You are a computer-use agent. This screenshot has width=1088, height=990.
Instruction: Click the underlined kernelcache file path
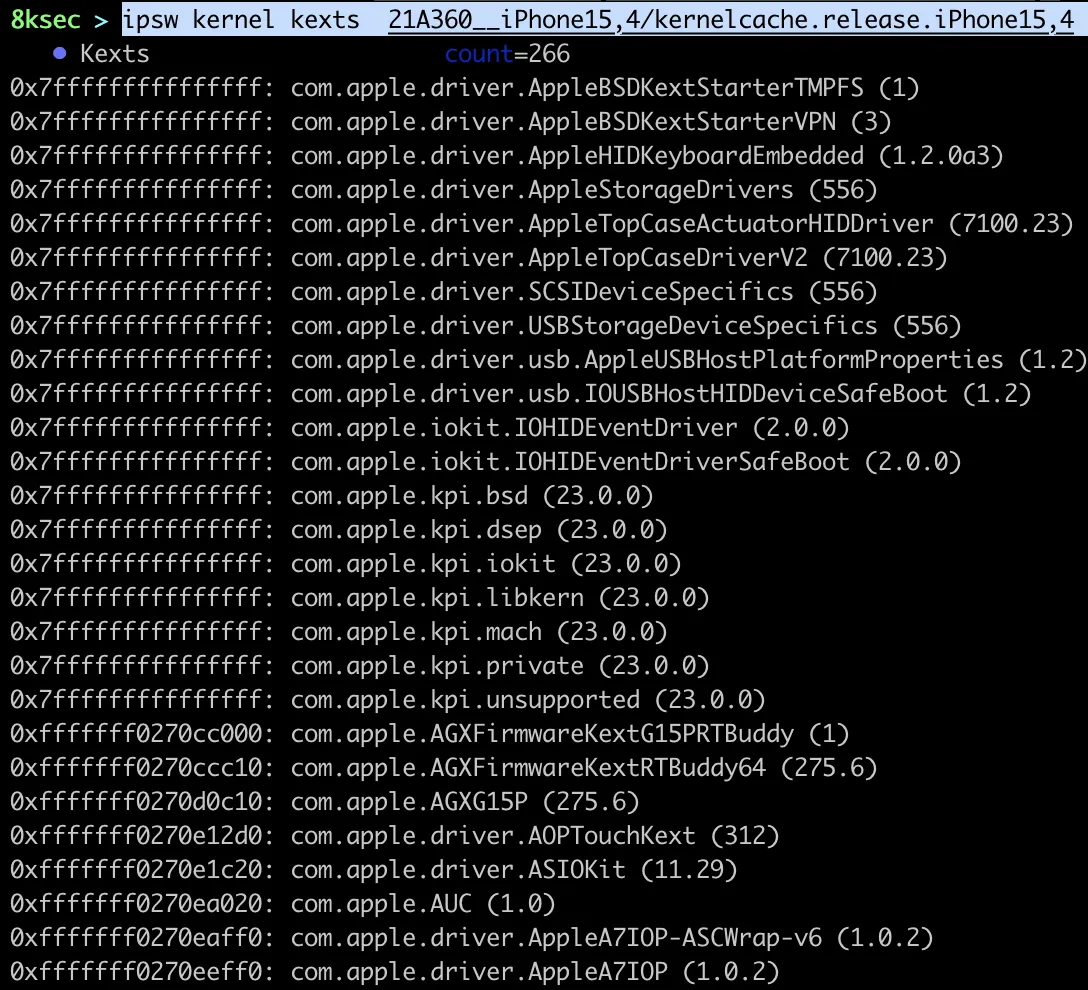pos(730,19)
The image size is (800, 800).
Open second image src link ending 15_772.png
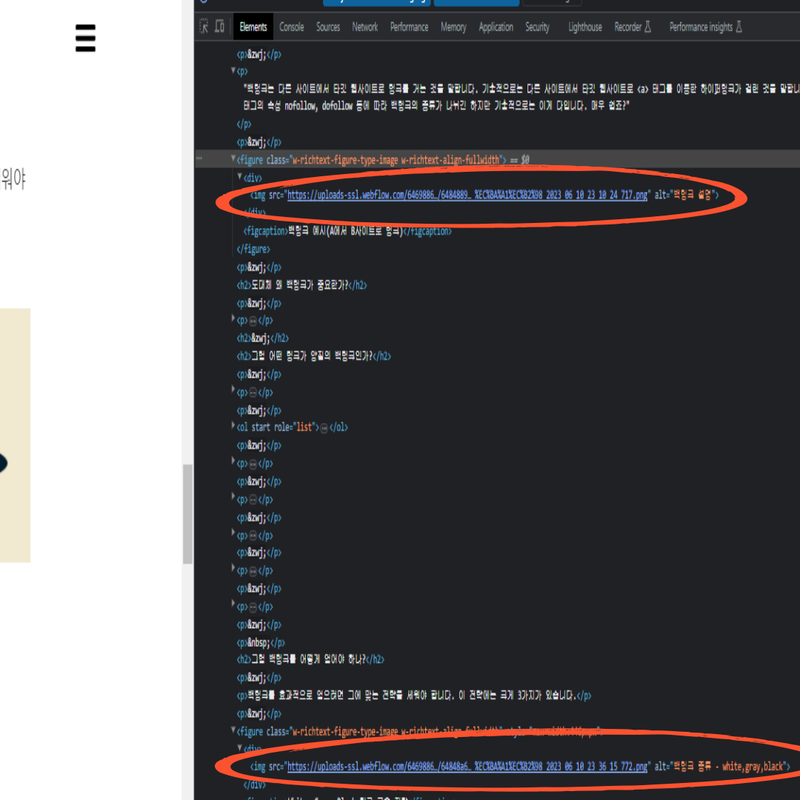(x=467, y=766)
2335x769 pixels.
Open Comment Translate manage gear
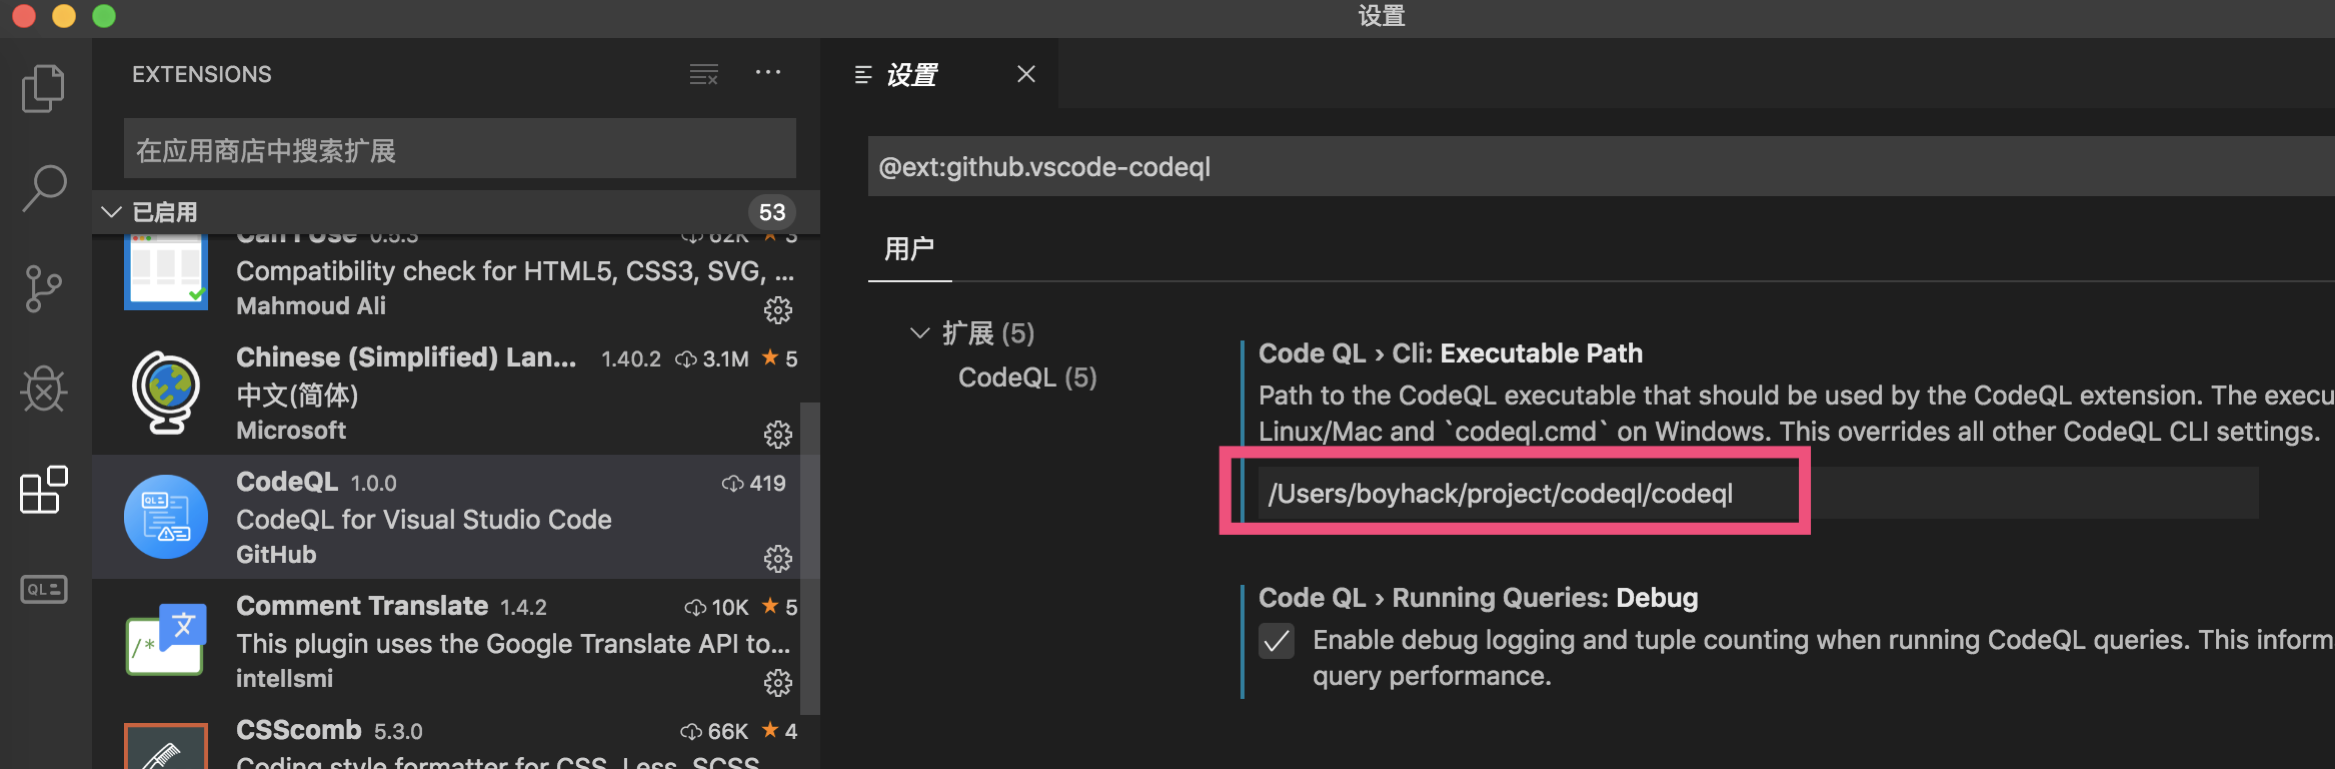tap(778, 682)
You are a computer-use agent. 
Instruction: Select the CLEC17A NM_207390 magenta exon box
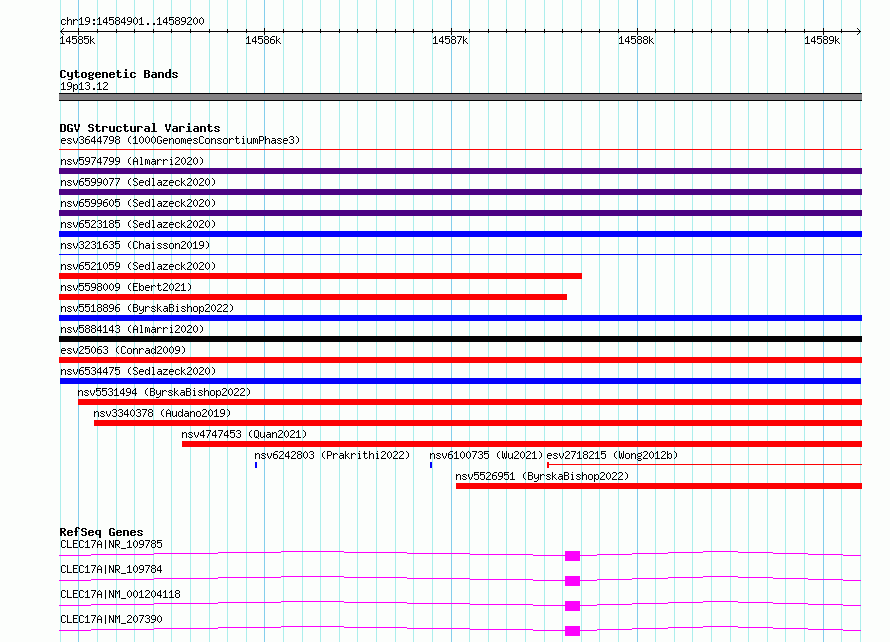click(572, 631)
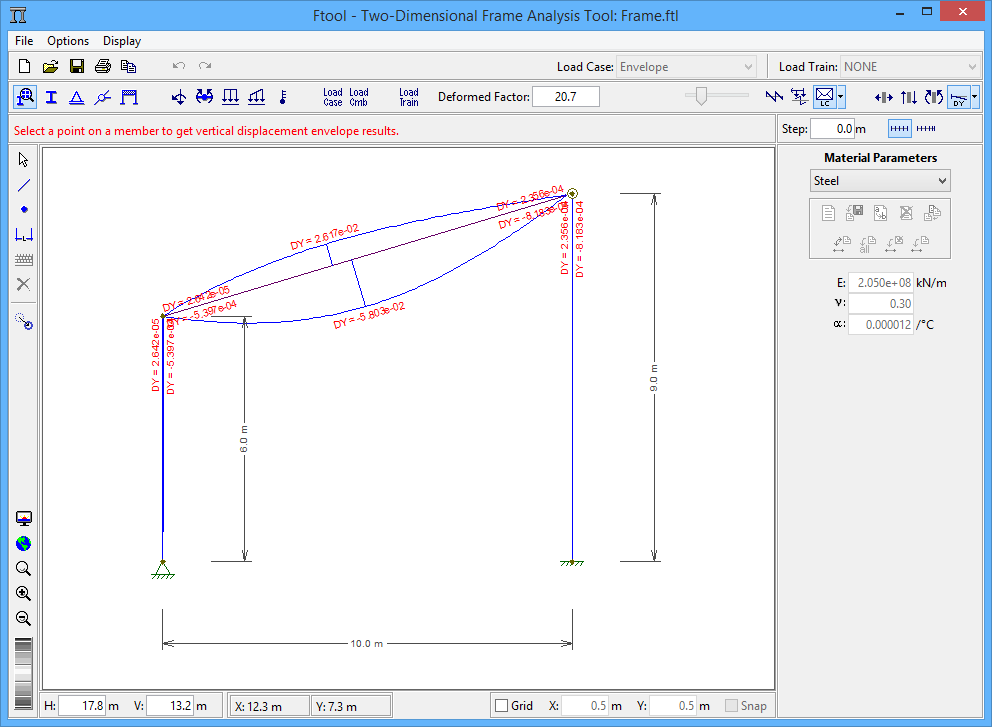Toggle the Influence Line mode icon

click(x=800, y=97)
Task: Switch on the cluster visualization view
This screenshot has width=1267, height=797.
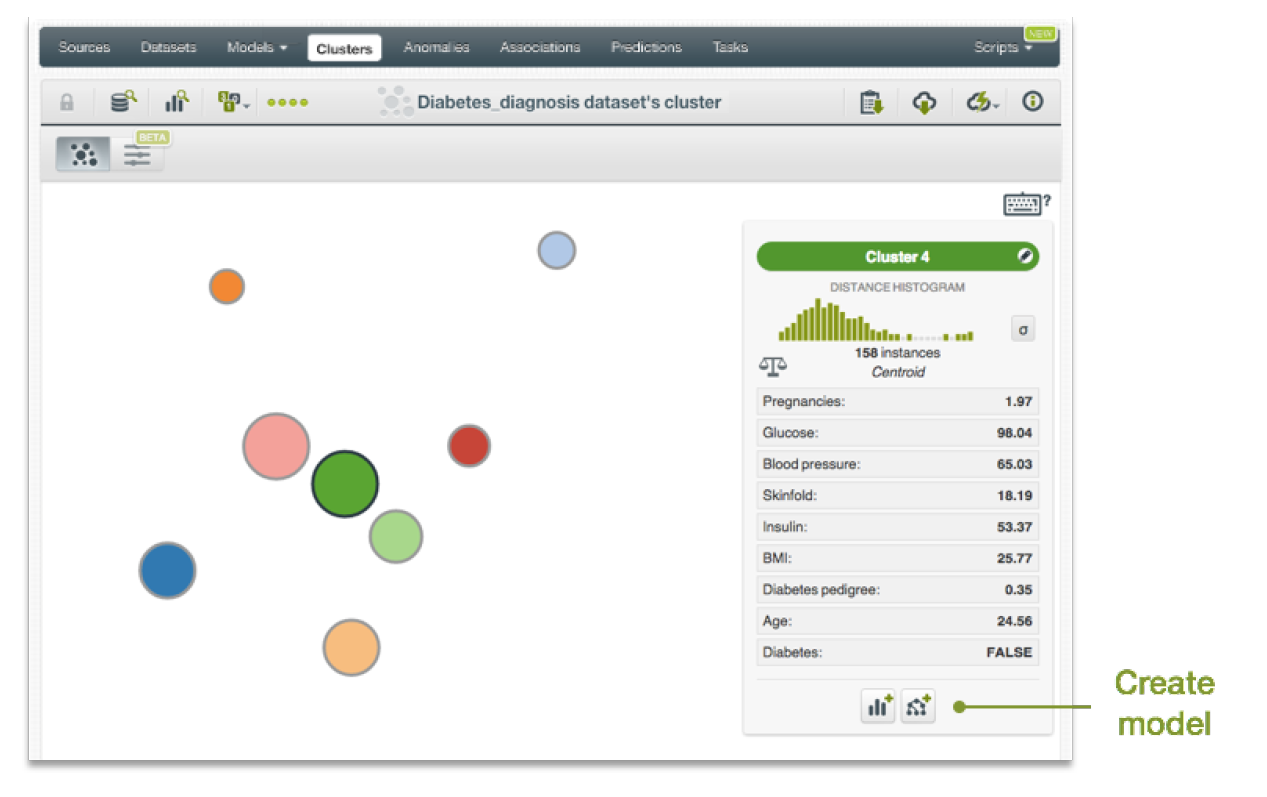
▬▬▬▬▬▬▬▬▬▬
■ **Short task**
Count the lines in the records that contain the word "Open". Reply with the number only.

■ **Written answer**
2